**What needs to be done**
Take the data below and extract the lines from the one with "Image resolution: width=1568 pixels, height=770" to the one with "Click the object list vertical scrollbar", inclusive, exactly as written.

[Collected data entries]

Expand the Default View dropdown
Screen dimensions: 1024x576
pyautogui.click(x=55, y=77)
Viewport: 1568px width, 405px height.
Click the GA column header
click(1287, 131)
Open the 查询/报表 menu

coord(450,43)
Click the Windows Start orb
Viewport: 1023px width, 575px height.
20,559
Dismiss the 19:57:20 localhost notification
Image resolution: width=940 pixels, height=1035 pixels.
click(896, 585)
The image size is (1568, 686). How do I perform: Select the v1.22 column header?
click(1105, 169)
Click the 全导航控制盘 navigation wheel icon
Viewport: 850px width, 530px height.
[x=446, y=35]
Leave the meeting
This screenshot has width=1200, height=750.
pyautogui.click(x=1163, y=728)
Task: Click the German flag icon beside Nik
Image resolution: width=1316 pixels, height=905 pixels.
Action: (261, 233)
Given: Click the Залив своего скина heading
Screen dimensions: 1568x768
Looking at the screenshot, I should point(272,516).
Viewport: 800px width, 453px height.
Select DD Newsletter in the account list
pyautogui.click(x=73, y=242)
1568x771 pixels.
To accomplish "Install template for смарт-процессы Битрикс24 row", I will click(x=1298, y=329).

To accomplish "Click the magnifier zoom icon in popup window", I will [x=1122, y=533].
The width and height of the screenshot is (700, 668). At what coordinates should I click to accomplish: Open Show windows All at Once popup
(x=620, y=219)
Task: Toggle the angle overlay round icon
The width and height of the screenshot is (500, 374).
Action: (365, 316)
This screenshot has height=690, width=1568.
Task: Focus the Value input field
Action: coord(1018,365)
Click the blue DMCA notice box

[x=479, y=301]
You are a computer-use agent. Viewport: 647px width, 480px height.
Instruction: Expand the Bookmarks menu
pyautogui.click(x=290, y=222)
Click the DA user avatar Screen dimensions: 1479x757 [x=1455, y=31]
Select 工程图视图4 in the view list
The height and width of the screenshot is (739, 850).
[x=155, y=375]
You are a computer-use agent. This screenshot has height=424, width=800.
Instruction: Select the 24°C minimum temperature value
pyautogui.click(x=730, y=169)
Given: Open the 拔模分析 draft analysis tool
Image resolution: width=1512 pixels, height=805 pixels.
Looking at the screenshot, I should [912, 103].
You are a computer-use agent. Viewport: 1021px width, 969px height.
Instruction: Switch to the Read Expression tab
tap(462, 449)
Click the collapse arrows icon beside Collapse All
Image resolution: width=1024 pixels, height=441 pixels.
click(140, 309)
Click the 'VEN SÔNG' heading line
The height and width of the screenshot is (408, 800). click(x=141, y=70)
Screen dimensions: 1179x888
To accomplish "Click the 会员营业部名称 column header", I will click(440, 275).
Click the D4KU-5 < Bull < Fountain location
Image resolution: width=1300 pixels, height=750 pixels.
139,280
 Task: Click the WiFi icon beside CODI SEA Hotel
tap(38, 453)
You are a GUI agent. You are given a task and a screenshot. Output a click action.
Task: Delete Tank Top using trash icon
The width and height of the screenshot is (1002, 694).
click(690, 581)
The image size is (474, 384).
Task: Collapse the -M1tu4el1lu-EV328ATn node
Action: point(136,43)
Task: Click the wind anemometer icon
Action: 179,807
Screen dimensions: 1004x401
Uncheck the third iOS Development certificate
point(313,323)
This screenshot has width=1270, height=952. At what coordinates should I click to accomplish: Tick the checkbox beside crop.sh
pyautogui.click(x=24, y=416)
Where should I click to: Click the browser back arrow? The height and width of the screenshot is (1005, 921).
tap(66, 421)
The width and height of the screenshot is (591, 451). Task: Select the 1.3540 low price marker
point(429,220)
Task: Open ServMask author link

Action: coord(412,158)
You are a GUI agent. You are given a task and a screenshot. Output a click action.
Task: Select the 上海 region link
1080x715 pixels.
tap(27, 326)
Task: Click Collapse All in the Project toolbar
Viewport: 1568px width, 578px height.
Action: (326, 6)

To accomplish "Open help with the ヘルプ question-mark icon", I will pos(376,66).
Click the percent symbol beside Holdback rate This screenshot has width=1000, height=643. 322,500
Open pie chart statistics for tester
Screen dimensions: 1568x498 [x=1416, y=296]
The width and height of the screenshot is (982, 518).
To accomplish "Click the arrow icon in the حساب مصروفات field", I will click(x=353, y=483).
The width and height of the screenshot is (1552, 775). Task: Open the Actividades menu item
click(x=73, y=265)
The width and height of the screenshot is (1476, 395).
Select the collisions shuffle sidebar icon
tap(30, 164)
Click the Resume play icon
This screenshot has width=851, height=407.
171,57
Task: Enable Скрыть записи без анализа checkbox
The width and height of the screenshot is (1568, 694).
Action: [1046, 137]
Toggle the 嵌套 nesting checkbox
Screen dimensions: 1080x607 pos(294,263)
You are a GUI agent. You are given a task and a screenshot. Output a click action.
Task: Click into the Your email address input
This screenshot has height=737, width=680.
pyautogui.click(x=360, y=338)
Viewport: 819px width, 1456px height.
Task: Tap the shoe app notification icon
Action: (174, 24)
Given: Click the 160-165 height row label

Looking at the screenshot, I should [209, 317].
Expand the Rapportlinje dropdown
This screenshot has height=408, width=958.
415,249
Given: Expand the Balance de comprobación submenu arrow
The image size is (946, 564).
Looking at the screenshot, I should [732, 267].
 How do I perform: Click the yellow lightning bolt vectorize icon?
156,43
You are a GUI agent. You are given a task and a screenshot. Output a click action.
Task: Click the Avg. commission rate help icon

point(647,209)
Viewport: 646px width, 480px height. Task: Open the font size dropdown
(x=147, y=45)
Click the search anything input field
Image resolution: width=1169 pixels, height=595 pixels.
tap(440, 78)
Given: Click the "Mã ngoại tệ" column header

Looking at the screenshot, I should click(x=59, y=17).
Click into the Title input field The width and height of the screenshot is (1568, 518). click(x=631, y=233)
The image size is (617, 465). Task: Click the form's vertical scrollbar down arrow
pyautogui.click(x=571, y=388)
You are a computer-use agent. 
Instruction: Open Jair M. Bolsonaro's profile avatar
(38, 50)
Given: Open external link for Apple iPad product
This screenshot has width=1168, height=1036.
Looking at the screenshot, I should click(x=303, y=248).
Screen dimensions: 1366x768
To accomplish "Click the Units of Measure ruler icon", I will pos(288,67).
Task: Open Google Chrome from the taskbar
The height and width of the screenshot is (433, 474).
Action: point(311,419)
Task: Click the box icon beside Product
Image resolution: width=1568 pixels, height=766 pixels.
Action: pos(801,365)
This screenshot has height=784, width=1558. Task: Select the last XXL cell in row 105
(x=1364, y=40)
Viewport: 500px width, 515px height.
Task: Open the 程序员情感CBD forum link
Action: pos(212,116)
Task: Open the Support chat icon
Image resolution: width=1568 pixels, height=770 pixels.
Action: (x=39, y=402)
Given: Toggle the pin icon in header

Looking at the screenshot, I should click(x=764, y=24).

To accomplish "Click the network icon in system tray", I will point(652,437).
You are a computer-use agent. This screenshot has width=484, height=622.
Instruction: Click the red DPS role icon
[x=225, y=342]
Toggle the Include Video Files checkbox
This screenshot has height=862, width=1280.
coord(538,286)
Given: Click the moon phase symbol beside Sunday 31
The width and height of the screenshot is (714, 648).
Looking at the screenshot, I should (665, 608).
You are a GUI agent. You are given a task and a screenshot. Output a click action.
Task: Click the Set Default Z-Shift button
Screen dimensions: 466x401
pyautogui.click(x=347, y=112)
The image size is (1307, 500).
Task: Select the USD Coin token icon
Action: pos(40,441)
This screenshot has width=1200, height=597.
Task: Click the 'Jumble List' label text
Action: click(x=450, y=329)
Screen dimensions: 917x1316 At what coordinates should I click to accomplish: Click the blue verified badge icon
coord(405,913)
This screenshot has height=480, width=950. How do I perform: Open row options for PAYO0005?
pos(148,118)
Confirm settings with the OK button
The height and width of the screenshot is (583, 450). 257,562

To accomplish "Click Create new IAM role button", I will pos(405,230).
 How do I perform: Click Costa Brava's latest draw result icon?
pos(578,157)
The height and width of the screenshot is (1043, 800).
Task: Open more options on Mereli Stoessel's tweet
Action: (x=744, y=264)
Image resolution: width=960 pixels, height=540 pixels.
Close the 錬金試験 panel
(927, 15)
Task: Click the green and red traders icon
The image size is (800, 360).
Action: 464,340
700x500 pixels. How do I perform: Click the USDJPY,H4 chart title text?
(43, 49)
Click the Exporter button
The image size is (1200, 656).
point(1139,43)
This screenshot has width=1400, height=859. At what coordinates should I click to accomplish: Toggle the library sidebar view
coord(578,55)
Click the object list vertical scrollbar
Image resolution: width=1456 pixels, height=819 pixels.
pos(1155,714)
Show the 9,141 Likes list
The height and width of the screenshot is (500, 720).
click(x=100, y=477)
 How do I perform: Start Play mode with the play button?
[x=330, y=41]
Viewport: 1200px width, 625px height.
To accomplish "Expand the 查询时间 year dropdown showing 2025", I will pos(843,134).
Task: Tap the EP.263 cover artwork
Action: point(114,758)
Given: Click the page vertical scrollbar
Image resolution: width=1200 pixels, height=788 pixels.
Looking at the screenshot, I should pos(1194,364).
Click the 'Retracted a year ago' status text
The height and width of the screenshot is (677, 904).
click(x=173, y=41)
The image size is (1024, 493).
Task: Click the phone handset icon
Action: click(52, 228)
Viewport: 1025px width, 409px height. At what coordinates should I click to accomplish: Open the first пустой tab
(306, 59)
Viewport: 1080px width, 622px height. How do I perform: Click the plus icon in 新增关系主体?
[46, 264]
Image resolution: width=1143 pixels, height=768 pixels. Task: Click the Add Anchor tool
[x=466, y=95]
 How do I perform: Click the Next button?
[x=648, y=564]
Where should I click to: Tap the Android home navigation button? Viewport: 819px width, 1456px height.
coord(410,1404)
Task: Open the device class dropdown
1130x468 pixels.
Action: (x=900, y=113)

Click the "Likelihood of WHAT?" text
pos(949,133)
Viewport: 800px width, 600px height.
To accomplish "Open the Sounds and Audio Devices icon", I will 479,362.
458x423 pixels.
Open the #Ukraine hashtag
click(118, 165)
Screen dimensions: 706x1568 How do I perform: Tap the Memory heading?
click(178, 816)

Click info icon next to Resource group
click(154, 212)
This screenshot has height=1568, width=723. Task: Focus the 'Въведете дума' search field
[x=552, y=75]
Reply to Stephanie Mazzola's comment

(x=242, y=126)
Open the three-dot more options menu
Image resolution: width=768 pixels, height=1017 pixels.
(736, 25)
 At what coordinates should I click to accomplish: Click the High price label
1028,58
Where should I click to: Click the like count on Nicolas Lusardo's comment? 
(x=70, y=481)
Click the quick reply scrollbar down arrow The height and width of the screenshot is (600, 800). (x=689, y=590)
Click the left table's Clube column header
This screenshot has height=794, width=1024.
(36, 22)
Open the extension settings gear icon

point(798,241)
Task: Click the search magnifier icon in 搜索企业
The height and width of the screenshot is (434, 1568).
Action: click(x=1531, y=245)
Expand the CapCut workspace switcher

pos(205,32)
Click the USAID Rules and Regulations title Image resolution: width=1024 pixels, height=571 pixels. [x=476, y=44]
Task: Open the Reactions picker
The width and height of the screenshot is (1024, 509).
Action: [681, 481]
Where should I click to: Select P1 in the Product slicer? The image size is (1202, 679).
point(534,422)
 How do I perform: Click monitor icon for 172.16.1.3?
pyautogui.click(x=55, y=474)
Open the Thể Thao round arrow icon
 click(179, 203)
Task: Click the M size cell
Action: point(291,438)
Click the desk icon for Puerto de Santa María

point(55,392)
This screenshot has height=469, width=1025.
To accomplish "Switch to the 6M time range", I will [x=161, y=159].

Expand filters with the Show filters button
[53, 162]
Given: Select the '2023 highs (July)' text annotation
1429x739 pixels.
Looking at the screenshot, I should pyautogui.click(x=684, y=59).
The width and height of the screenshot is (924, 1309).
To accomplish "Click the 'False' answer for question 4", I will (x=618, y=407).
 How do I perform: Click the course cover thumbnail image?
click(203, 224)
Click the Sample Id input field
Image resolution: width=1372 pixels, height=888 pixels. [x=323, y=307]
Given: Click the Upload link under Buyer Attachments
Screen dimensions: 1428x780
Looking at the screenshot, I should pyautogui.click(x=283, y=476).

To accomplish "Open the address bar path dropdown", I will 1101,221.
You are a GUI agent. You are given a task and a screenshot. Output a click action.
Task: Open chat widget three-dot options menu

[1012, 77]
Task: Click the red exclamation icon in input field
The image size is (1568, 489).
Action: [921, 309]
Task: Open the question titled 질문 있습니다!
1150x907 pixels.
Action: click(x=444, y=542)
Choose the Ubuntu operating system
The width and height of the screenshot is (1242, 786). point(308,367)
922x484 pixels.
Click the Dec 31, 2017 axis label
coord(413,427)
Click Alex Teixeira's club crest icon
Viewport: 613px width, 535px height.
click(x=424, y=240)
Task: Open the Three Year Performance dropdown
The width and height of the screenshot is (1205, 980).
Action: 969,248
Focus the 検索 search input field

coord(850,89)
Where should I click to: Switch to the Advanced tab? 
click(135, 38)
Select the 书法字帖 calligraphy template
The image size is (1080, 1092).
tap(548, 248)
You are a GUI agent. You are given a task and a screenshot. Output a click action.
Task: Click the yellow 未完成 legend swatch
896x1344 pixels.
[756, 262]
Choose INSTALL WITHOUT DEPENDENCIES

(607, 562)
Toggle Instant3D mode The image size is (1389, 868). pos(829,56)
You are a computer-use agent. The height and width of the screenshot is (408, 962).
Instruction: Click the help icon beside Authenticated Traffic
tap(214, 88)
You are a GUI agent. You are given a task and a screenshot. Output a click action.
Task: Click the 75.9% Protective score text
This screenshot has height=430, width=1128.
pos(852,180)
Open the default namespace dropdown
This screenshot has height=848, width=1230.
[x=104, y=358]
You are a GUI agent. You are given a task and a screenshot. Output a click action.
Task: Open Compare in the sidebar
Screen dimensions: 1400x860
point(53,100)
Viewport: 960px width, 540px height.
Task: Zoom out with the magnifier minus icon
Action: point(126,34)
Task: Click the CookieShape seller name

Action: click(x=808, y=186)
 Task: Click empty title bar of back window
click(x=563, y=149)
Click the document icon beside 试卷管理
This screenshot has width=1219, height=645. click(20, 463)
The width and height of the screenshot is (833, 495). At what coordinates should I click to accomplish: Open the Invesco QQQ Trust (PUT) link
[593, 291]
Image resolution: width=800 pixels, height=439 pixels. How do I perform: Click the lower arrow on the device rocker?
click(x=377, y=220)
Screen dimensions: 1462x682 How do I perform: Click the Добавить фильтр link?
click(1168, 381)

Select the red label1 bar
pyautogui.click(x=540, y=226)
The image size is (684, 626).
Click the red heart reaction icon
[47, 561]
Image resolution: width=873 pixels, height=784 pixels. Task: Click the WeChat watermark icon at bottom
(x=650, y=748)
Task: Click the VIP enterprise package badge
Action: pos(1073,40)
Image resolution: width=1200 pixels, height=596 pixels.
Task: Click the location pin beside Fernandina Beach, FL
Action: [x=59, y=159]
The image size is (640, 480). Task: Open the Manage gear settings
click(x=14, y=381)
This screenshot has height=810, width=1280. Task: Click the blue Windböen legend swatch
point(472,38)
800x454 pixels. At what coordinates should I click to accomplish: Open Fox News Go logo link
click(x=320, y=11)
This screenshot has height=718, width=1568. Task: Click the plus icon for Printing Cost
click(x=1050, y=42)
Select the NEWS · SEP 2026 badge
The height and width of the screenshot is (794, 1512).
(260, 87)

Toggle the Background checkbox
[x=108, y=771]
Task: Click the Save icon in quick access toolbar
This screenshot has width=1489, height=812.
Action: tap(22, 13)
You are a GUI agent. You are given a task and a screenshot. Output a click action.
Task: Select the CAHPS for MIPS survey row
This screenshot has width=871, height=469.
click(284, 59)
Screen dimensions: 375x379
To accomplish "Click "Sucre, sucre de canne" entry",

**Task response**
Image resolution: width=1568 pixels, height=770 pixels.
Action: (x=39, y=402)
Given: Toggle the pin icon in header

Looking at the screenshot, I should click(x=764, y=24).

To accomplish "Click the network icon in system tray", I will point(652,437).
You are a computer-use agent. This screenshot has width=484, height=622.
Instruction: Click the red DPS role icon
[x=225, y=342]
Toggle the Include Video Files checkbox
This screenshot has height=862, width=1280.
coord(538,286)
Given: Click the moon phase symbol beside Sunday 31
The width and height of the screenshot is (714, 648).
Looking at the screenshot, I should (665, 608).
You are a GUI agent. You are given a task and a screenshot. Output a click action.
Task: Click the Set Default Z-Shift button
Screen dimensions: 466x401
pyautogui.click(x=347, y=112)
The image size is (1307, 500).
Task: Select the USD Coin token icon
Action: pos(40,441)
This screenshot has width=1200, height=597.
Task: Click the 'Jumble List' label text
Action: click(x=450, y=329)
Screen dimensions: 917x1316 At what coordinates should I click to accomplish: Click the blue verified badge icon
coord(405,913)
This screenshot has height=480, width=950. How do I perform: Open row options for PAYO0005?
pos(148,118)
Confirm settings with the OK button
The height and width of the screenshot is (583, 450). 257,562

To accomplish "Click Create new IAM role button", I will pos(405,230).
 How do I perform: Click Costa Brava's latest draw result icon?
pos(578,157)
The height and width of the screenshot is (1043, 800).
Task: Open more options on Mereli Stoessel's tweet
Action: (x=744, y=264)
Image resolution: width=960 pixels, height=540 pixels.
Close the 錬金試験 panel
(927, 15)
Task: Click the green and red traders icon
The image size is (800, 360).
Action: 464,340
700x500 pixels. How do I perform: Click the USDJPY,H4 chart title text?
(43, 49)
Click the Exporter button
The image size is (1200, 656).
point(1139,43)
This screenshot has width=1400, height=859. At what coordinates should I click to accomplish: Toggle the library sidebar view
coord(578,55)
Click the object list vertical scrollbar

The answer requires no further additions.